WHAT THE EXERCISE ASKS -> Quote, word for word, the line containing "Click the large" and all lines that follow it to the end of the records, with no pictures.

MATERIAL PROVIDED ->

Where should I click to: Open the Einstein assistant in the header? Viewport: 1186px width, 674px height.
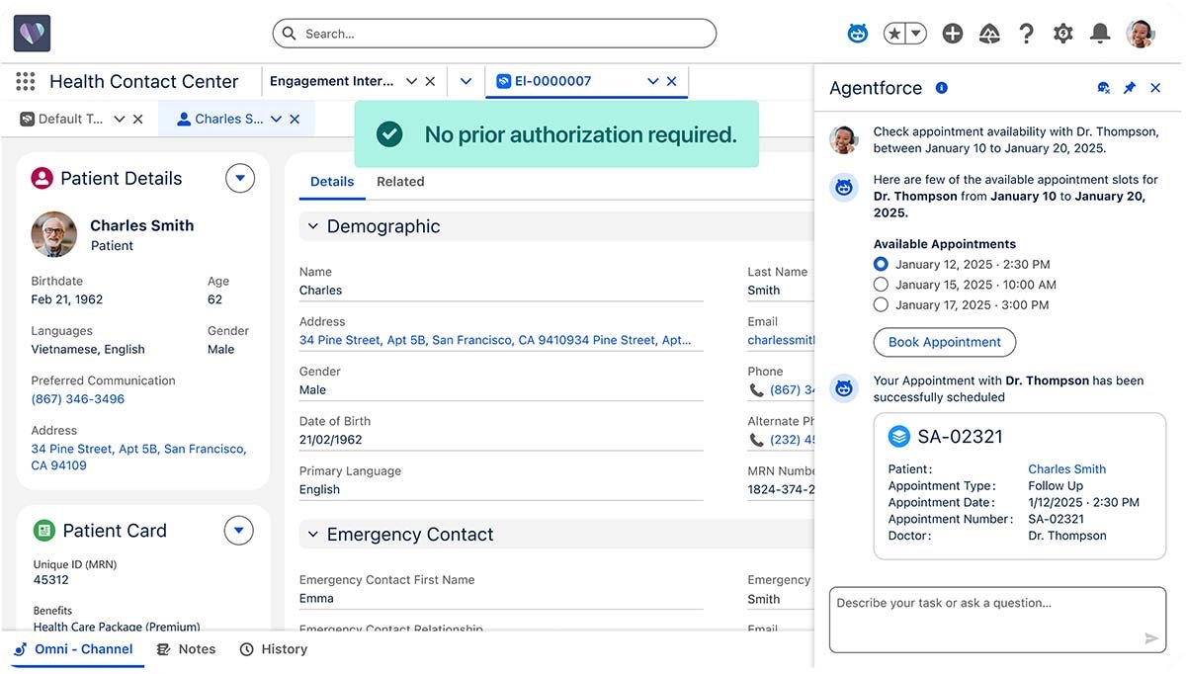[857, 33]
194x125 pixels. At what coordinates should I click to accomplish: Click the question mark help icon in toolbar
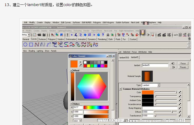tap(103, 35)
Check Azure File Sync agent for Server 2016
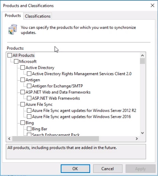The image size is (158, 176). (x=29, y=117)
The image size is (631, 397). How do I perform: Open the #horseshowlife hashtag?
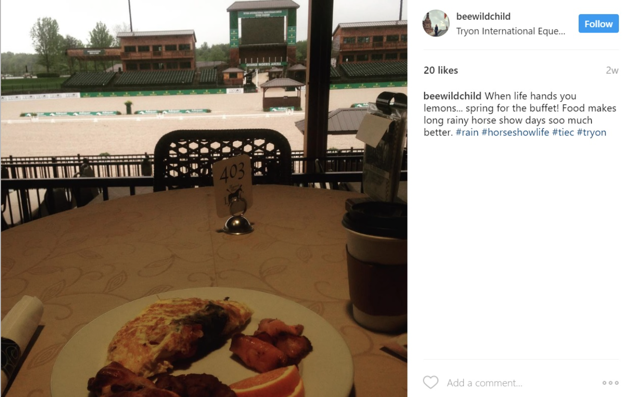point(515,132)
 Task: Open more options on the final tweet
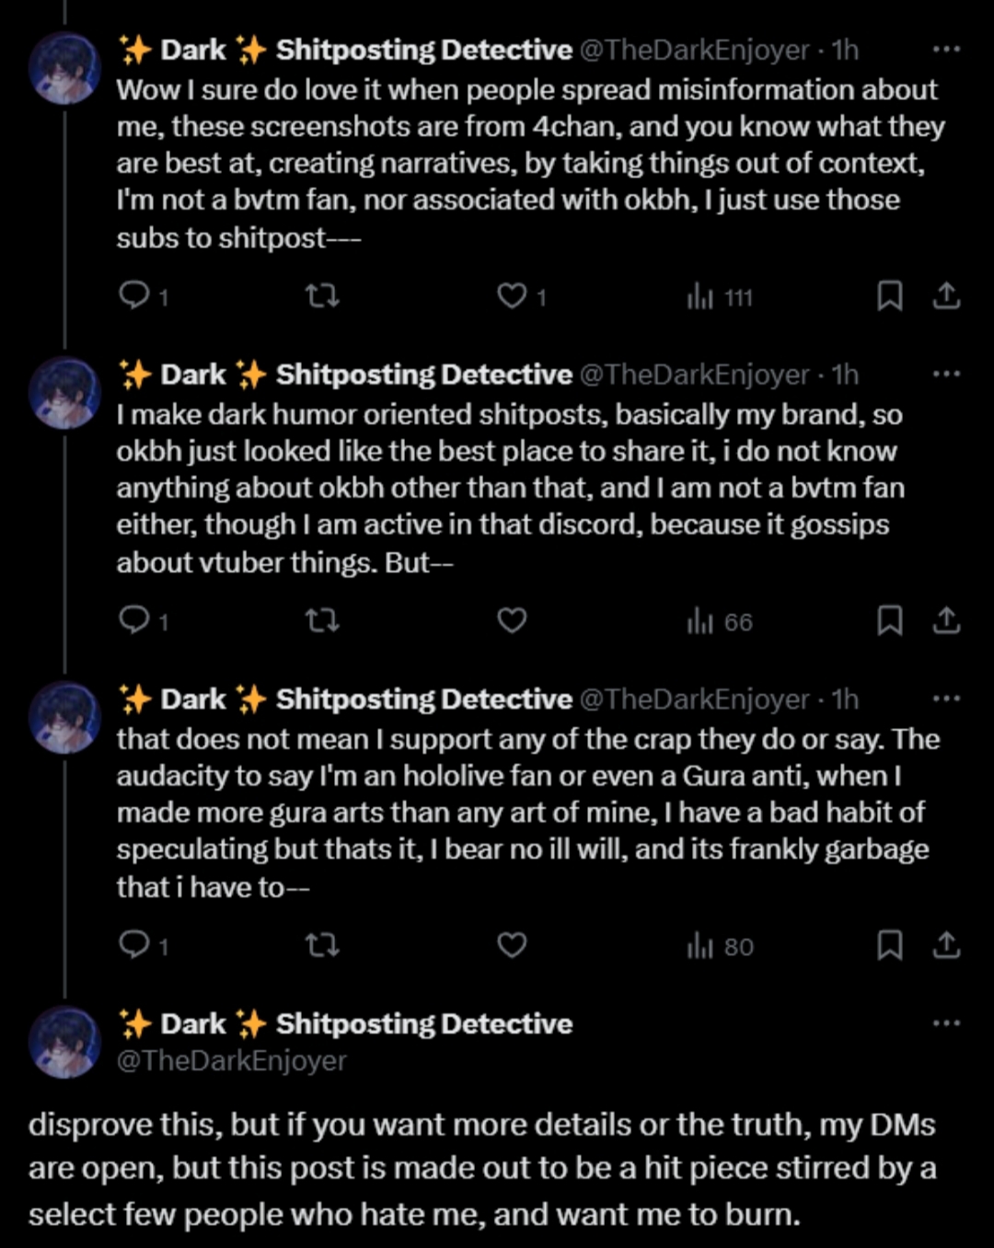[946, 1023]
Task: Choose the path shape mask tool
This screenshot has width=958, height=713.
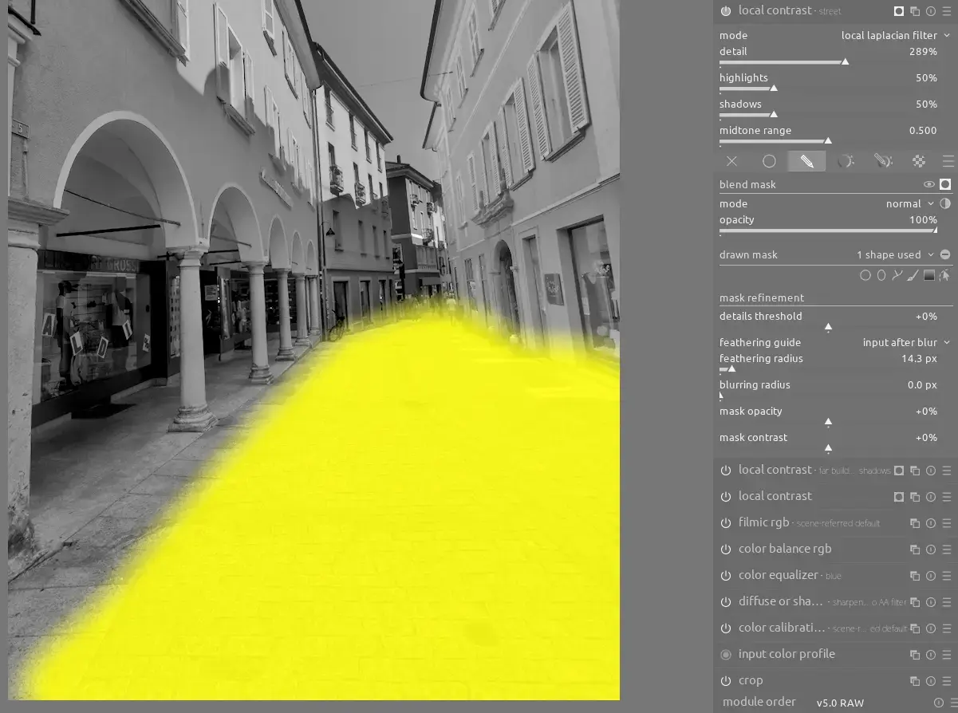Action: (897, 276)
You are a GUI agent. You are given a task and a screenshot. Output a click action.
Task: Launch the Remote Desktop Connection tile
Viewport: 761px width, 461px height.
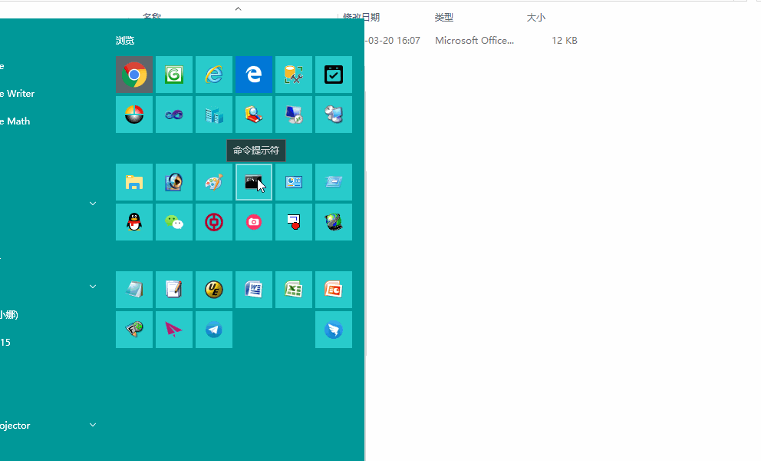pyautogui.click(x=294, y=114)
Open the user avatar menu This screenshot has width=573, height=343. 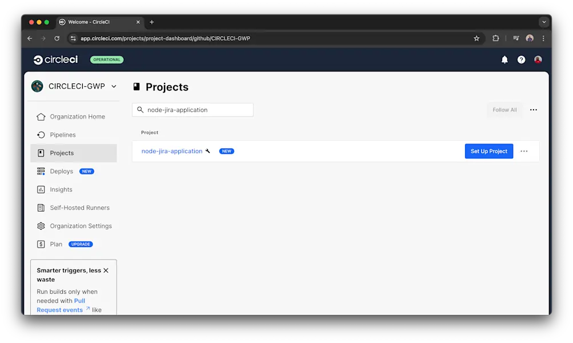tap(538, 59)
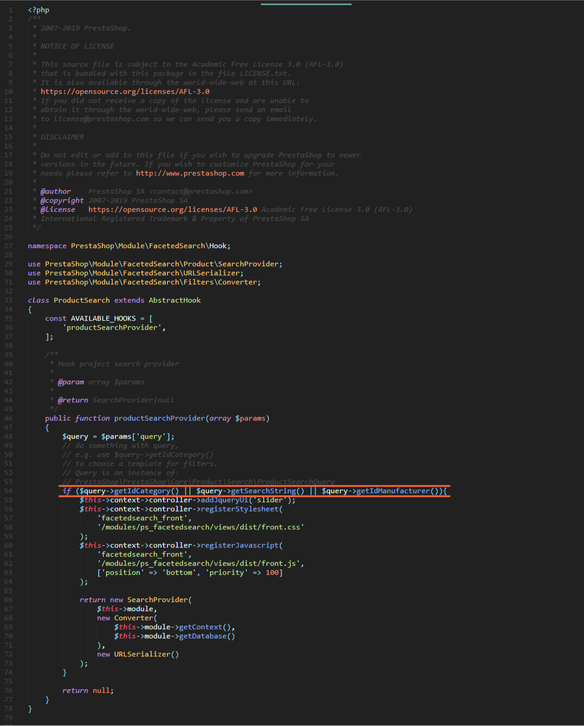The width and height of the screenshot is (584, 726).
Task: Click the new URLSerializer() expression
Action: coord(138,654)
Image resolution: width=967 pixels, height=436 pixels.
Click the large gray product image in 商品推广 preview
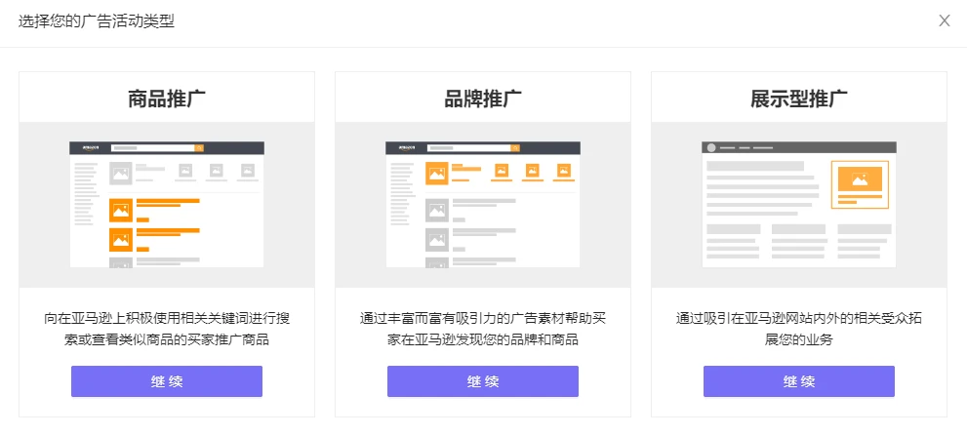tap(121, 173)
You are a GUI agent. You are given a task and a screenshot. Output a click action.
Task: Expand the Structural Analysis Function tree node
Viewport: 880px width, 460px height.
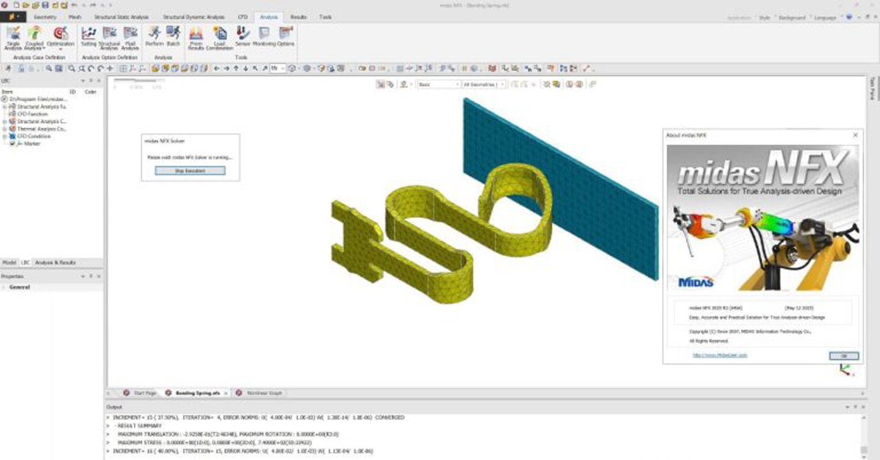coord(5,106)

SOLUTION BELOW ->
Click the large gray product image in 商品推广 preview
tap(121, 173)
You are a GUI agent. You are given a task and a screenshot. Output a click action.
Task: Expand the Structural Analysis Function tree node
Viewport: 880px width, 460px height.
coord(5,106)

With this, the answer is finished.